▶ OBJECTIVE 1: In the passage on stars, what did people of the ancient world believe stars were?
▶ OBJECTIVE 2: Retype the passage on stars, everything from "People of the" down to "also Sun; Planets.)".
▶ OBJECTIVE 3: Check each statement against the passage on stars. Answer yes or no and quote the deciding words. (a) Scientists can now say exactly what a star is. (b) The Earth revolves around the sun. (c) Other galaxies can be seen through telescopes.

▶ SUPPLIED TEXT:

People of the ancient world thought that stars were tiny lights on the inner side of a great, hollow globe. They made up stories about them and gave names to the patterns that they saw in the sky night after night and year after year (see Astrology; Constellation). Only with the birth of the modern science of astronomy did the true nature of the universe begin to reveal itself (see Astronomy). Scientists still cannot say exactly what a star is. They do, however, know many facts about these myriad companions to the sun, which lights and warms the Earth. The star that we know best is our own sun. It is the center of our solar system, and the Earth revolves around it. The sun is only one among billions of stars. Likewise, our solar system is only a small segment of the great galaxy we call the Milky Way. Many other galaxies are visible through telescopes. (See also Sun; Planets.)

▶ DATASET CONTENT:
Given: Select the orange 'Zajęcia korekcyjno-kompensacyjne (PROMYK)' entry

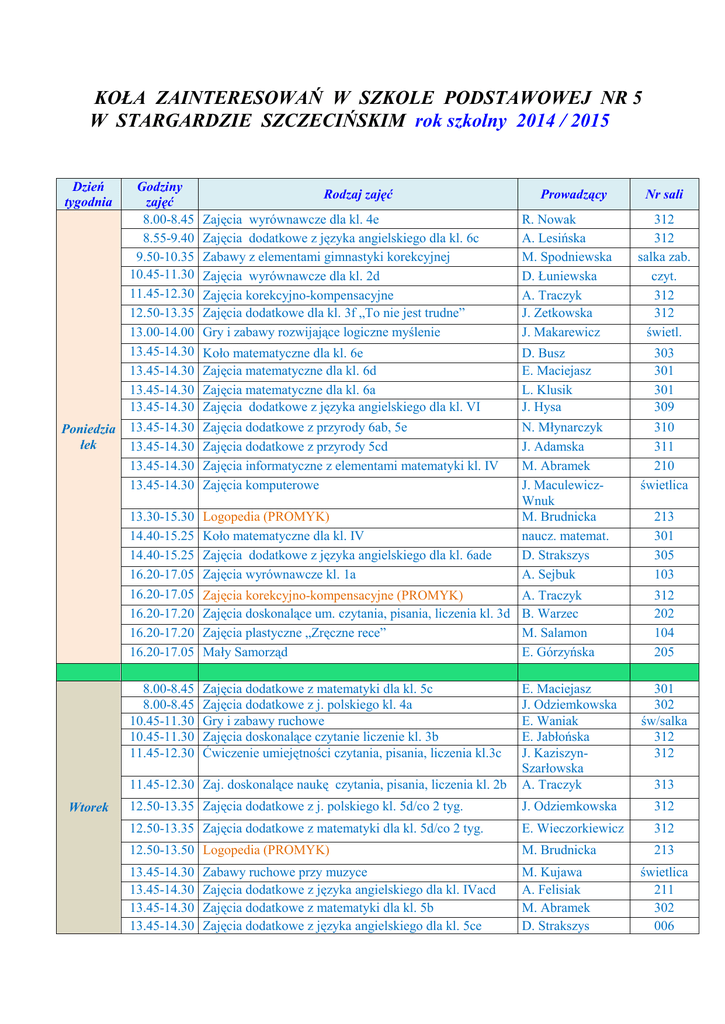Looking at the screenshot, I should coord(332,595).
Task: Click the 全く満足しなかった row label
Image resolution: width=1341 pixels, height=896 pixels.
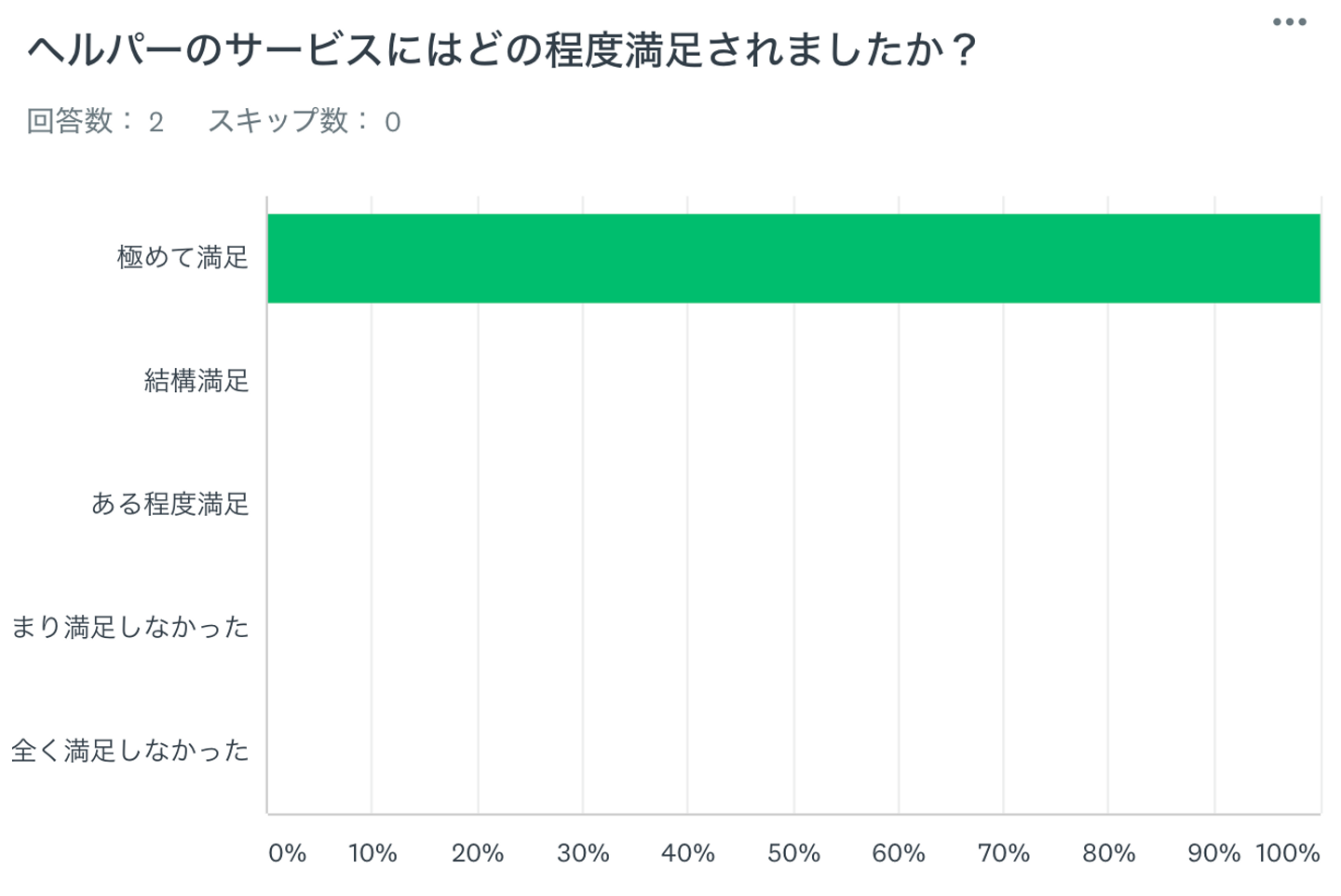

▶ FINAL RESULT 1: Tiny lights on the inner side of a great, hollow globe.

▶ FINAL RESULT 2:
People of the ancient world thought that stars were tiny lights on the inner side of a great, hollow globe. They made up stories about them and gave names to the patterns that they saw in the sky night after night and year after year (see Astrology; Constellation). Only with the birth of the modern science of astronomy did the true nature of the universe begin to reveal itself (see Astronomy). Scientists still cannot say exactly what a star is. They do, however, know many facts about these myriad companions to the sun, which lights and warms the Earth. The star that we know best is our own sun. It is the center of our solar system, and the Earth revolves around it. The sun is only one among billions of stars. Likewise, our solar system is only a small segment of the great galaxy we call the Milky Way. Many other galaxies are visible through telescopes. (See also Sun; Planets.)

▶ FINAL RESULT 3:
(a) No: "Scientists still cannot say exactly what a star is."
(b) Yes: "It is the center of our solar system, and the Earth revolves around it."
(c) Yes: "Many other galaxies are visible through telescopes."